> Excerpted passage:
********

From the perspective of new construction, there has been a growing trend toward prefabrication for data center facilities. For those of us who have been around for a while, the idea of prefab brings up connotations of some of the earliest examples of mediocre construction and substandard components found in the initial forms of prefab housing.
Technology has certainly evolved since then, and prefabrication is becoming a viable and cost-effective option for purpose-built facilities such as data centers. Given the similarities of tasking found in any form of large-scale data center, the efficiency, standardization, and cost-effectiveness offered by prefab modularity have the potential to significantly shorten construction time, reduce costs, and simplify scalability over traditional construction methodologies.
While prefabrication is still relatively new in the data center industry, as adoption increases and more standardization emerges, it has potential to compete in the commercial IT market.
From what we've observed over the last few years, the idea of long-term sustainability has taken hold within the IT industry. Given the fact that data centers primarily consume electricity and generate heat, it's nice to find that the IT industry's focus has moved beyond the basic challenges of technological growth to at least begin thinking in terms of improving efficiency and treading lightly in a world that's starting show its age. The principles of environmental, social, and governance (ESG)-aware management are starting to bear fruit in operational cost-savings as well as increasing good will for employees and communities alike.
We hope this is only the beginning because the challenges of minimizing greenhouse gas and increasing the availability of renewable energy are both complex and continually evolving.
A more recent concern lies in the substantial consumption of fresh water for data center cooling, especially in areas that are already experiencing water stress worldwide. While evaporation-based cooling can be very energy-efficient and has been adopted by a number of hyperscale facilities, it can also be extremely wasteful of the fresh water that we've long taken for granted. We hope that there will be growing awareness of the need to protect fresh water around the world, and that water efficiency becomes a common factor in the data center industry's ESG calculations.

********

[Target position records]
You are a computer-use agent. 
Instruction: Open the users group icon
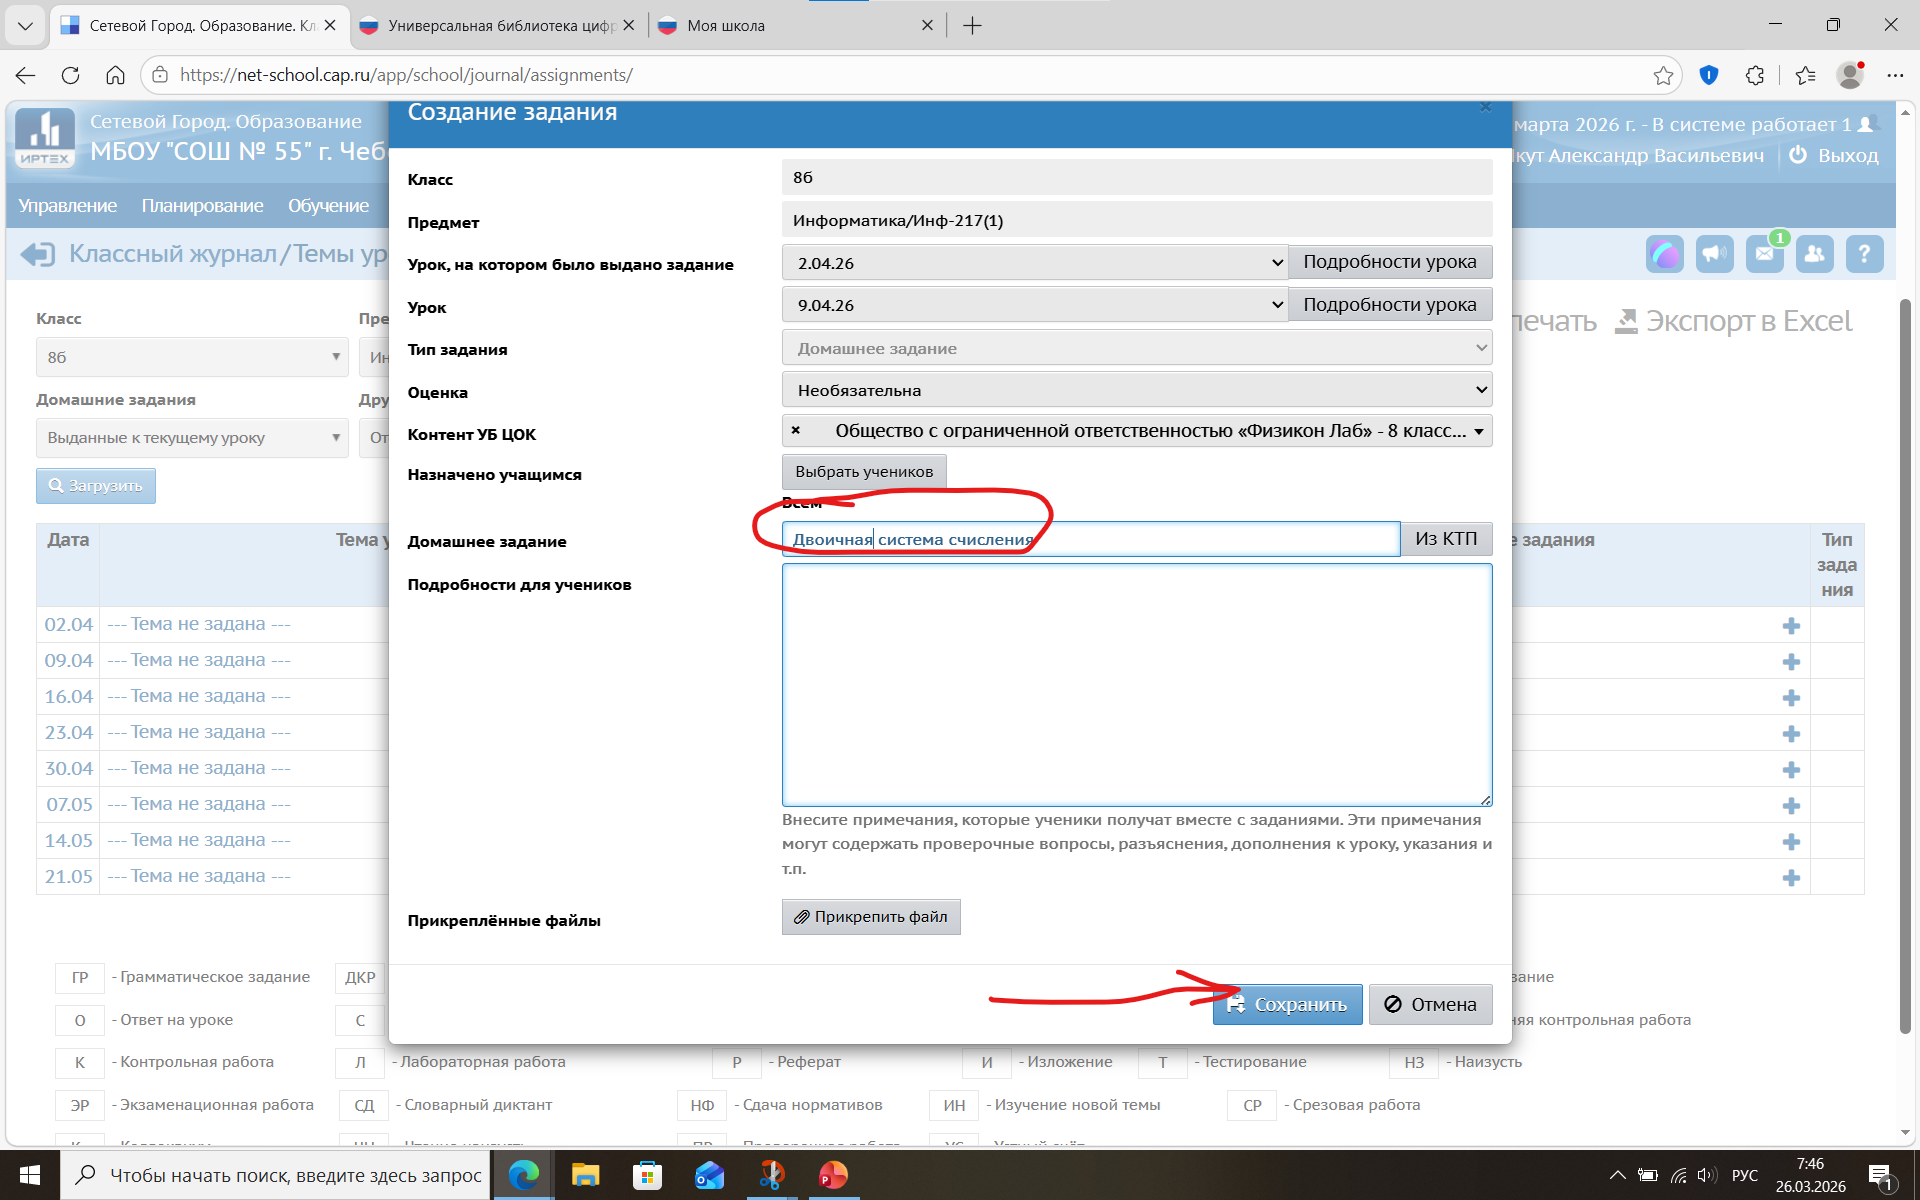pyautogui.click(x=1814, y=254)
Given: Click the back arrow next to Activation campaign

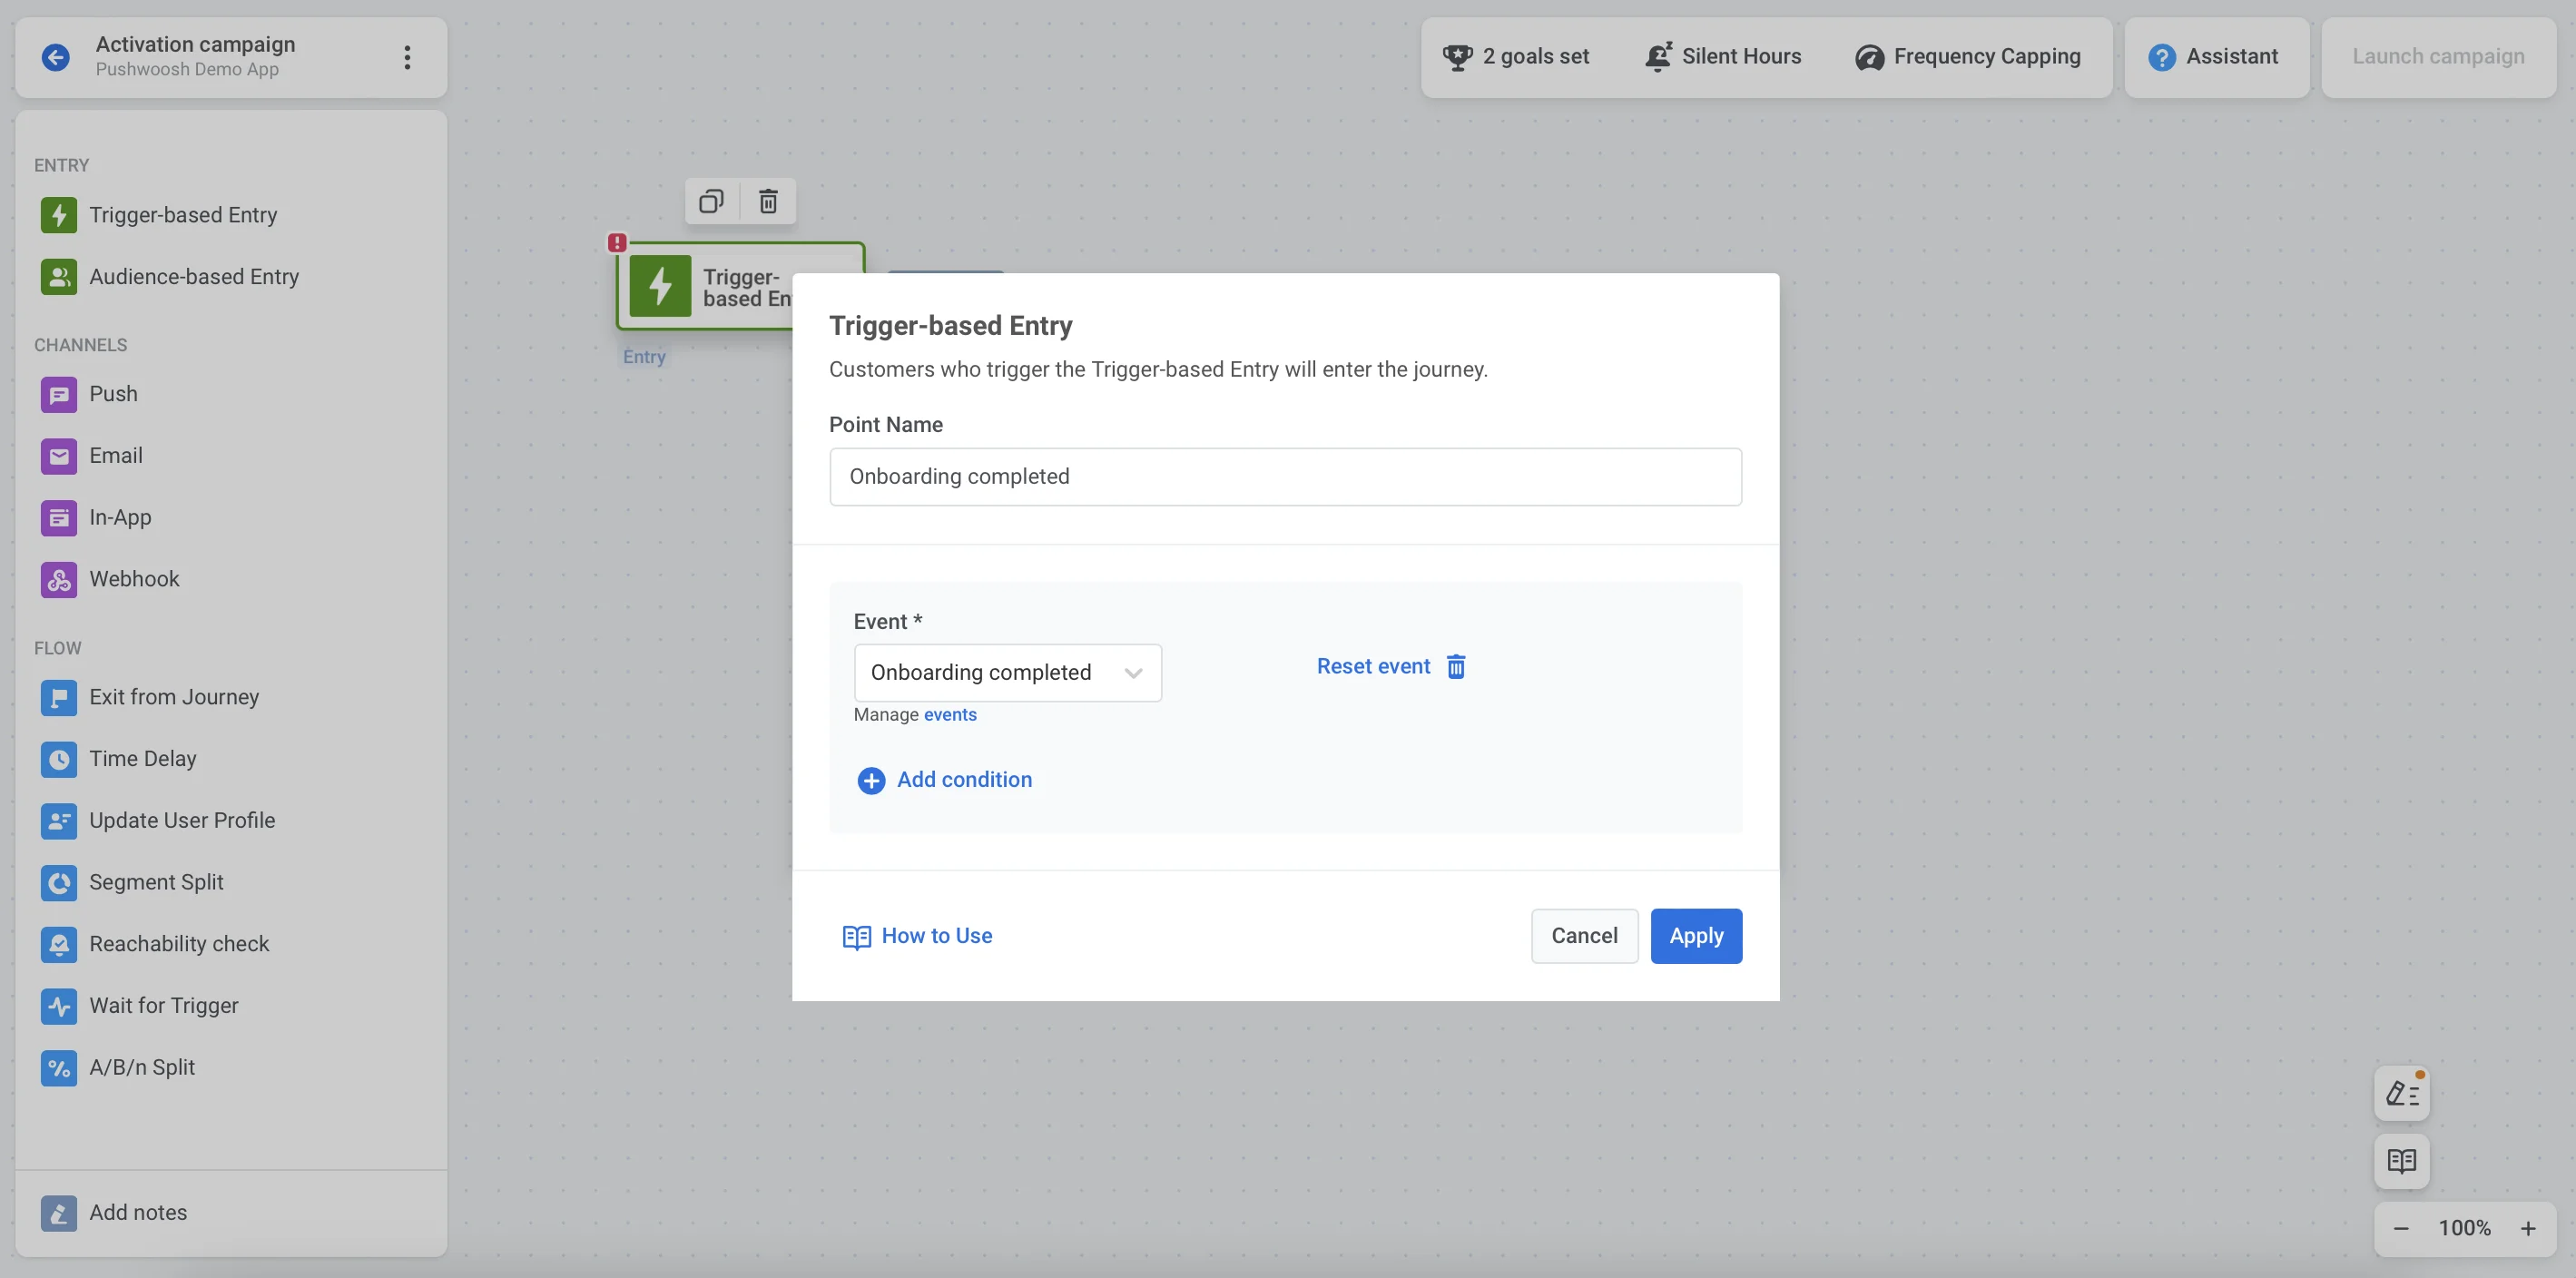Looking at the screenshot, I should pyautogui.click(x=56, y=57).

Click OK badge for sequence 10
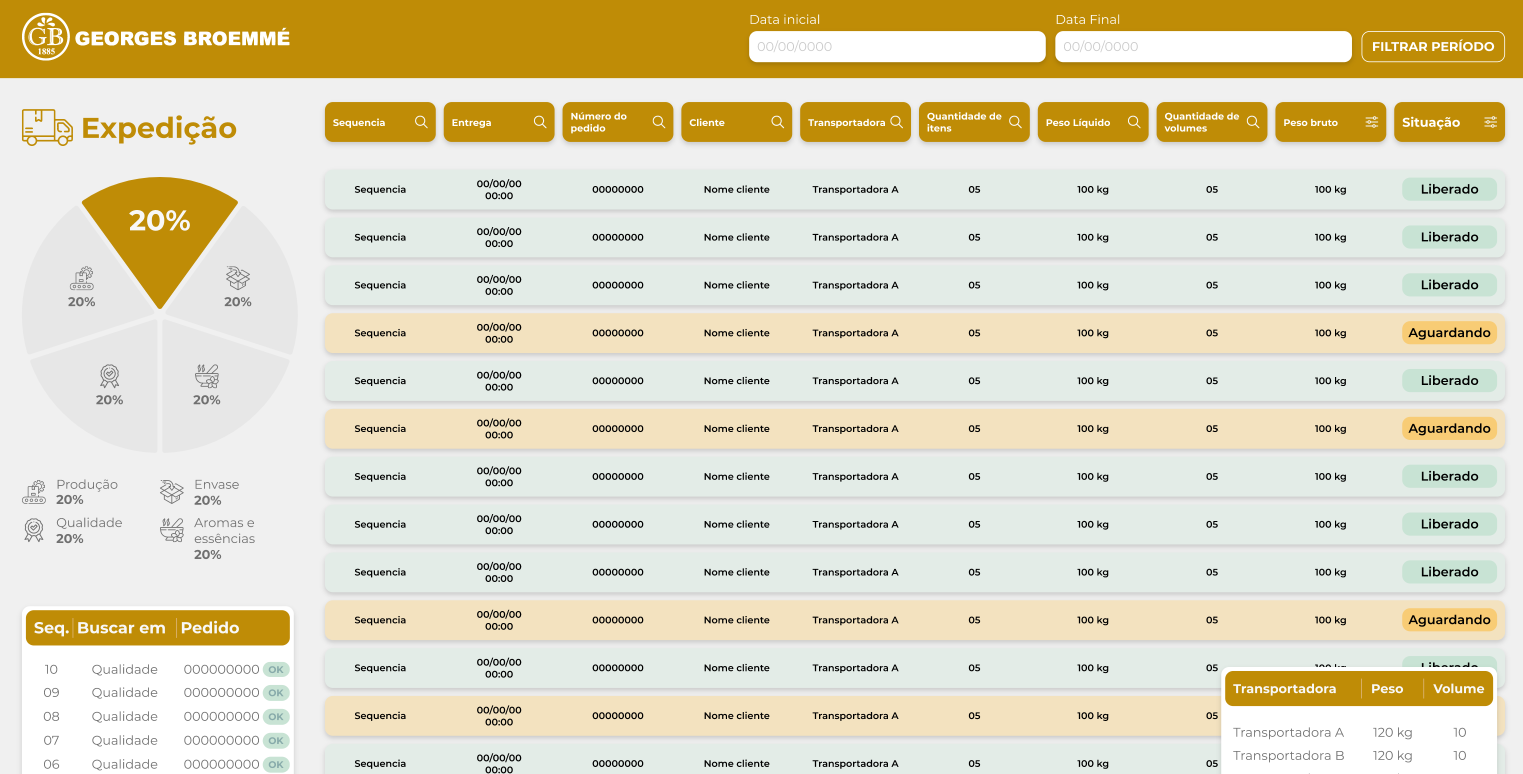(276, 670)
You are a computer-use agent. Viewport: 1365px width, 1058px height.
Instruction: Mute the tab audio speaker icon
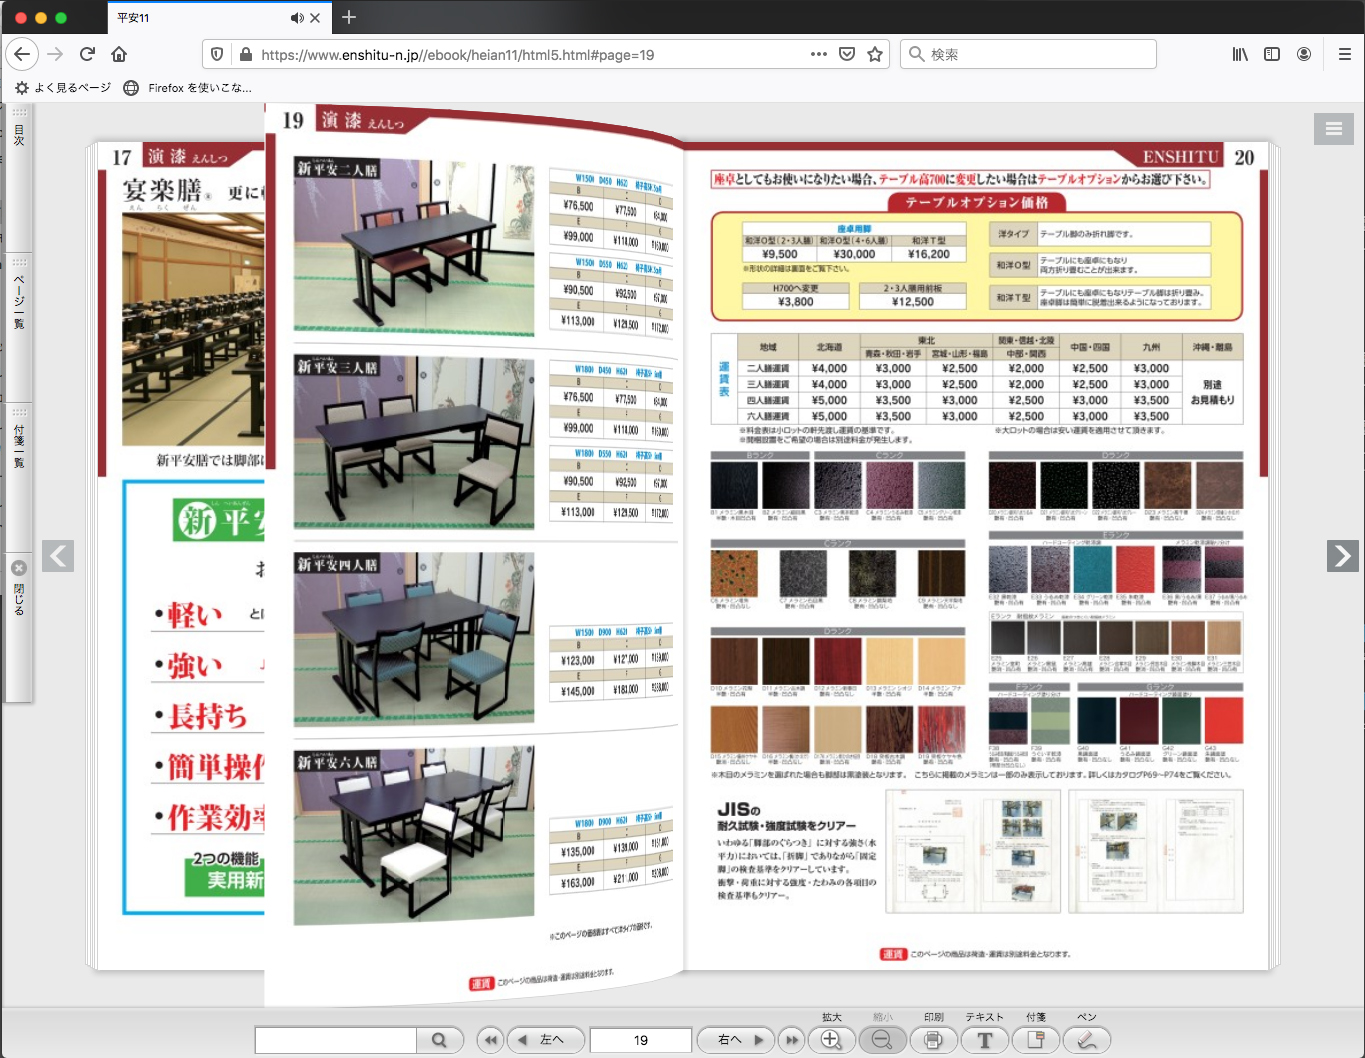click(297, 18)
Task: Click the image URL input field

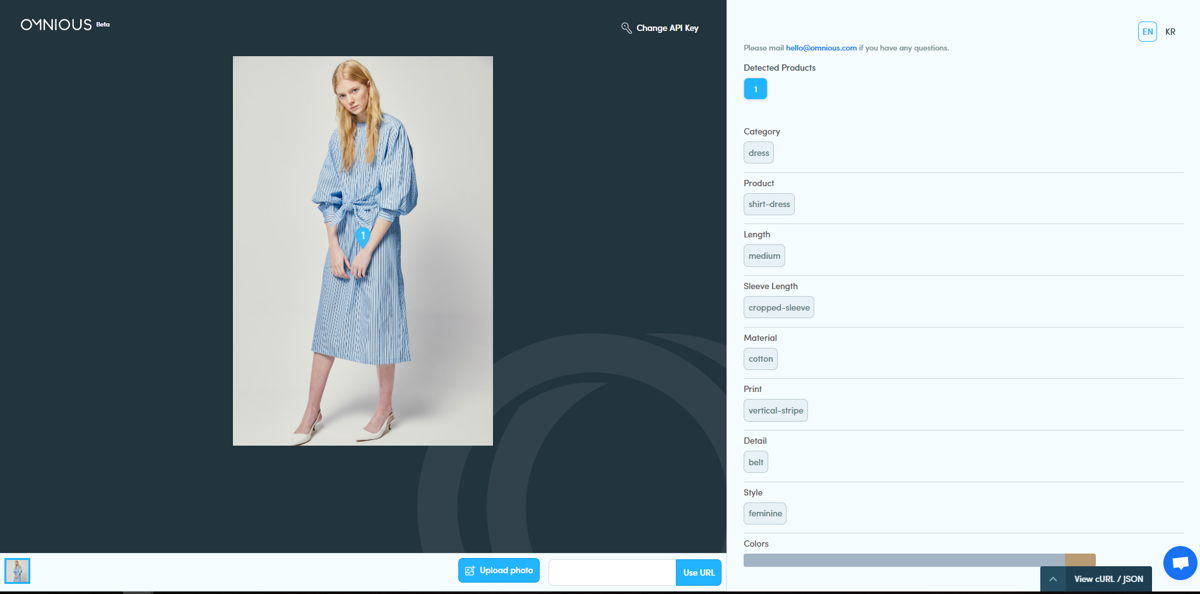Action: coord(612,572)
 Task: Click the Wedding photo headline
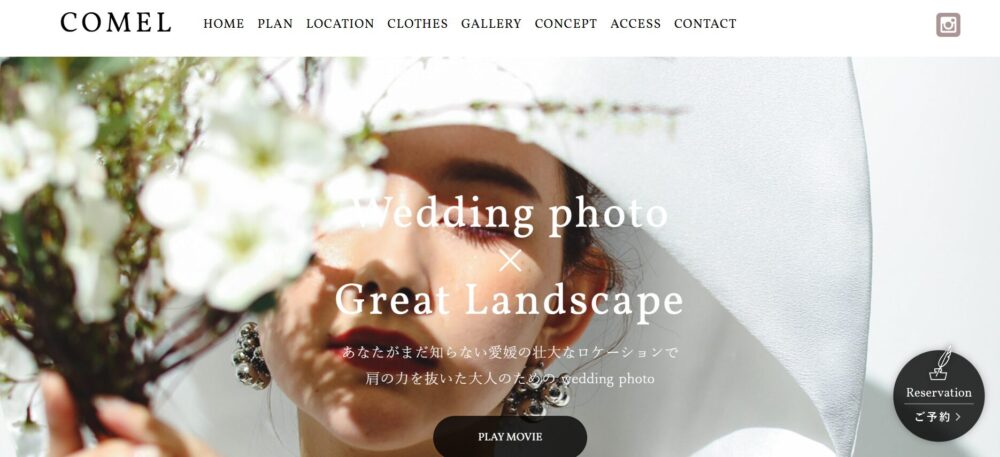(x=509, y=215)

********

> Requirements: Rewrite the data center passage from "From the perspective" to "traditional construction methodologies.", substituting "off-site construction" for "prefabrication" and keeping everything else the same. Rely only on the data center passage.

> Result of the exercise:
From the perspective of new construction, there has been a growing trend toward off-site construction for data center facilities. For those of us who have been around for a while, the idea of prefab brings up connotations of some of the earliest examples of mediocre construction and substandard components found in the initial forms of prefab housing.
Technology has certainly evolved since then, and off-site construction is becoming a viable and cost-effective option for purpose-built facilities such as data centers. Given the similarities of tasking found in any form of large-scale data center, the efficiency, standardization, and cost-effectiveness offered by prefab modularity have the potential to significantly shorten construction time, reduce costs, and simplify scalability over traditional construction methodologies.